Indigenous storytelling asks questions about how the world might be different. My own enjoyment of the morbid and macabre seems rooted in being able to identify with the dark, of continuing to live the unsettling realities of being Indigenous in Canada. I’m still haunted by the tragic murder and subsequent inquiry into the 2005 death of five-year-old Phoenix Sinclair, whose family were my in-laws at the time. After the trial, which found her mother and stepfather guilty of murder, I walked around the place by the dump in Fisher River Cree Nation where her remains were found. It was unbelievable to me how a child’s life could end in such a horrific way.
The reality that I find hard to deal with is that all Indigenous people are in some way touched by stories like hers or other personal traumas. In many cases, we know a family who has lived true horror.
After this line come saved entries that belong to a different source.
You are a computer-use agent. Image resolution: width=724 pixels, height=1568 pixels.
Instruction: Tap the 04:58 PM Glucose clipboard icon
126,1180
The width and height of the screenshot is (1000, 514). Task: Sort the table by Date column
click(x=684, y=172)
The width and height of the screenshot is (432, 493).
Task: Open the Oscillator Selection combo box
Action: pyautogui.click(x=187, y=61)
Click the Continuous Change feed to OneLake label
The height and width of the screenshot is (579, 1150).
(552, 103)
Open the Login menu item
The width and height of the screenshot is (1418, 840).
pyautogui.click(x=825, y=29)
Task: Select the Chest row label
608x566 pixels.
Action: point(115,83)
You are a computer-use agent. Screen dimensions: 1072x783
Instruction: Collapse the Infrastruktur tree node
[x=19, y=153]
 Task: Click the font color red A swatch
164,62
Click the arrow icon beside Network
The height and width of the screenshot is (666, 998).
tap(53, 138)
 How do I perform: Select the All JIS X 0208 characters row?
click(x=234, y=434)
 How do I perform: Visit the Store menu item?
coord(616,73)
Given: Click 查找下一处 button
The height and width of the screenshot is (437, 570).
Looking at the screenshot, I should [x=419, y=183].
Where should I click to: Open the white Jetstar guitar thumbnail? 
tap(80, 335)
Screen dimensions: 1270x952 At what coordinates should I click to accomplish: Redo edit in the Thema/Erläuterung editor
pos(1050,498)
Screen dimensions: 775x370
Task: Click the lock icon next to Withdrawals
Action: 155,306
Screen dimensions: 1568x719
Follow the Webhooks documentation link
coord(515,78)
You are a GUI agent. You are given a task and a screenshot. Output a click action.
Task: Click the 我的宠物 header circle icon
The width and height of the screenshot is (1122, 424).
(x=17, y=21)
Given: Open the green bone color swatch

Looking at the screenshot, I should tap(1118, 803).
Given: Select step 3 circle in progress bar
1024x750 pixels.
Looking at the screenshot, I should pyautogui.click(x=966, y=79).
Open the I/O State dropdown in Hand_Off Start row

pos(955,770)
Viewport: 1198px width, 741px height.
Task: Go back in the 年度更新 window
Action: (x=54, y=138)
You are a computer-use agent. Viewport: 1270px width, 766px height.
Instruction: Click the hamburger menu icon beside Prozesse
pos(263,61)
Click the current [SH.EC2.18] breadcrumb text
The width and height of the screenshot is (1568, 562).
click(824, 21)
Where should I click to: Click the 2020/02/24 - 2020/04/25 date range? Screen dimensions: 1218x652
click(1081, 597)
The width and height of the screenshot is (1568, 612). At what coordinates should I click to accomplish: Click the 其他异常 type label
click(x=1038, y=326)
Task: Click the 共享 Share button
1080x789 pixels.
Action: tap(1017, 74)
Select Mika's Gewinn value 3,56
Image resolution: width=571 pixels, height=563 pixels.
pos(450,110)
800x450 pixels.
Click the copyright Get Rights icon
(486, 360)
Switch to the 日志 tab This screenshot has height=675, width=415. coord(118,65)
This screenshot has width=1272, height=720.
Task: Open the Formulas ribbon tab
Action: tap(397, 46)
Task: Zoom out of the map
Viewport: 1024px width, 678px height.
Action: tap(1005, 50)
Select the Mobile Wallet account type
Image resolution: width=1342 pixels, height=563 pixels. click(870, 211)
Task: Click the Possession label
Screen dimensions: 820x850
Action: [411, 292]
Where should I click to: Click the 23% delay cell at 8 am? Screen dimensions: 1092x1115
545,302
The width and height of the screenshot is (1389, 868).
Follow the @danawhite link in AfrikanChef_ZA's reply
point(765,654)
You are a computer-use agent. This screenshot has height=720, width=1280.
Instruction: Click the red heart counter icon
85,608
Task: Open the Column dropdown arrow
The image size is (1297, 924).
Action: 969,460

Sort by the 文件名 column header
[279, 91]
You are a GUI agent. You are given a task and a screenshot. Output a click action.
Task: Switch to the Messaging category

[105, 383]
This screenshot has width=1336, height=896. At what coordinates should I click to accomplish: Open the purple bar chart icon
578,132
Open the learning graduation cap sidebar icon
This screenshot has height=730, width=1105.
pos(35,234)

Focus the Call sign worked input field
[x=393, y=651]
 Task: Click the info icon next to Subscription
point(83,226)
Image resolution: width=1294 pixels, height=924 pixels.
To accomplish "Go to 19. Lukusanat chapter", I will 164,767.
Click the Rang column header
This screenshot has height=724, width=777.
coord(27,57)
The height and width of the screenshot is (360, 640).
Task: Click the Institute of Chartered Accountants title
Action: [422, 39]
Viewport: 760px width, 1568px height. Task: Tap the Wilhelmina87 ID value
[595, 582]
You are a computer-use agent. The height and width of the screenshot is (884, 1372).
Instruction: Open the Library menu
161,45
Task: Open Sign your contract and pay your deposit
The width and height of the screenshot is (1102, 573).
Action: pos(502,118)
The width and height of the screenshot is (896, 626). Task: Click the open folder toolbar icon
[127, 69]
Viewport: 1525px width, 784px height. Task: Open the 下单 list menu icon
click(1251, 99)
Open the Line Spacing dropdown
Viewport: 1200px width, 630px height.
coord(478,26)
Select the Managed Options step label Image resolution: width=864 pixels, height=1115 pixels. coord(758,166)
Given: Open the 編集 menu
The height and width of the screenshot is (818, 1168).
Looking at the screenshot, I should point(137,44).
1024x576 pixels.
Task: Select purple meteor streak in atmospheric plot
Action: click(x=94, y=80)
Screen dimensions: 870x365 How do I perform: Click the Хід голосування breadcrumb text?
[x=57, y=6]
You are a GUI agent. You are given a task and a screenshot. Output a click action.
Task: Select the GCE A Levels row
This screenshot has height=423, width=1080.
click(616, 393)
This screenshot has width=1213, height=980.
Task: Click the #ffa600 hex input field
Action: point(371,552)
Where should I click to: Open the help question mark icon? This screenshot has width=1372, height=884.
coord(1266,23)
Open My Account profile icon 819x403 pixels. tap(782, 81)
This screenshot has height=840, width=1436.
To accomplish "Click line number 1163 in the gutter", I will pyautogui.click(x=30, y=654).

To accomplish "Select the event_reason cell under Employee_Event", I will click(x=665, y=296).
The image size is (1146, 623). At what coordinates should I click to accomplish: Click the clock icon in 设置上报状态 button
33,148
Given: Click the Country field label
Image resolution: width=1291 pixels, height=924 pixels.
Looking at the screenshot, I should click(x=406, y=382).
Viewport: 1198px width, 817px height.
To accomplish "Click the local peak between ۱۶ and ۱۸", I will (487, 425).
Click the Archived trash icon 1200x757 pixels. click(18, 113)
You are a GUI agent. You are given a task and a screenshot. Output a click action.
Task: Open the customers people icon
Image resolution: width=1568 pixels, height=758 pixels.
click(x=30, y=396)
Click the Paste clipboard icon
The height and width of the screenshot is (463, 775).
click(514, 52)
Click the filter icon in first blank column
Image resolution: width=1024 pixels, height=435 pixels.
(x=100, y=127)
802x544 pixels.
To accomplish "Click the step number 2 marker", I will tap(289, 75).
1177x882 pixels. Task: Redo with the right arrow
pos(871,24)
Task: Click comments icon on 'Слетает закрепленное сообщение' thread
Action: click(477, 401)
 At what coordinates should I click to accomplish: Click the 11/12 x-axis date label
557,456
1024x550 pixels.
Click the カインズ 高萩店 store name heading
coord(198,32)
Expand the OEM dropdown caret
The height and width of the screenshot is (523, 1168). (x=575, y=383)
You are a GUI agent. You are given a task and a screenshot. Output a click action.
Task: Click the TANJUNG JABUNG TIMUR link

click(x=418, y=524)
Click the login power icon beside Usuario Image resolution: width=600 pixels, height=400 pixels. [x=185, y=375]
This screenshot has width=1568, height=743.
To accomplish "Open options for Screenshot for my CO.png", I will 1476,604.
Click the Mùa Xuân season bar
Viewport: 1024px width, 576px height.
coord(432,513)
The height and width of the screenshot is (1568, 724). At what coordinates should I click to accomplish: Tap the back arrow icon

That I find myself immediately relating to Night Raiders, Blood Quantum and other stories makes sense. It’s a way for me to process a world that is full of terrors.
In Goulet’s future world, the machinations of colonialism never stopped rolling. Its grinding tank treads eat into the earth in search of more land and resources to exploit in a never-ending occupation. But amid the bleakness is a spirit that can’t be crushed, a space of love and acceptance in the community of Elders, warriors and matriarchs who seek to free Waseese. Colonization can’t be put back in a bottle, and Goulet welcomes Indigenous people home to evolve and grow together as roots might, unable to be kept from the sun by a cold, indifferent layer of concrete.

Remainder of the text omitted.